Dr. Geddes remained on staff as a Professor Emeritus until his death in 2009. George R. Wodicka is the head of the School.

==Research areas==
The Weldon School of Biomedical Engineering focuses research in four signature areas.
- Engineered Biomaterials and Biomechanics
- Imaging
- Instrumentation
- Quantitative Cellular & Systems Engineering

==Degrees offered==
===Undergraduate===
- Bachelor of Science in Biomedical Engineering (BSBME)

===Graduate===
====PhD Options====
- Biomedical Engineering PhD (post-BS or post-MS options)
- Interdisciplinary Biomedical Sciences PhD
- Combined Clinical MD-PhD BME (MSTP; partnership with IUSM)
- Bioengineering Interdisciplinary Training in Diabetes Research Program (BTDR)
- Interdisciplinary Training Program in Auditory Neuroscience (TPAN)

====MS Options====
- MS Biomedical Engineering (MS BME, with thesis)
- Fifth-Year Combined BS/MS in Biomedical Engineering (thesis option)
- Fifth-Year Combined BS/MS Professional Master's (coursework only)
- MS BME Professional Master's (coursework only)
- Concurrent MS BME and MBA
- Combined MS BME and MD (in partnership with the IU School of Medicine)
- MSE/MS with Concentration in Biomedical Engineering

==Facilities==
In 2006, Purdue University opened a new facility for the Weldon School of Biomedical Engineering.
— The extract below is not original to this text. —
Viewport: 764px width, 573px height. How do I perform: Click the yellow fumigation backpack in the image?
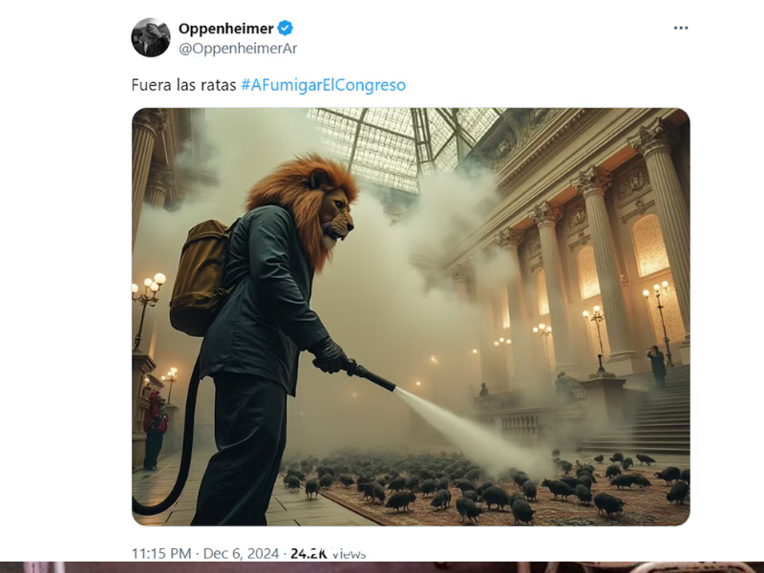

The building cost $25 million and was financed in part by grants from the Whitaker Foundation and the State of Indiana. The building is located in Purdue's Discovery Park near Lynn Hall of Veterinary Medicine, Birck Nanotechnology Center, Burton D. Morgan Center for Entrepreneurship, Bindley Bioscience Center, and Lilly Hall of Life Sciences. The building houses the academic and head offices for the School, learning spaces, research labs, faculty offices, conference rooms, and a computer lab. The facility was expanded in 2019.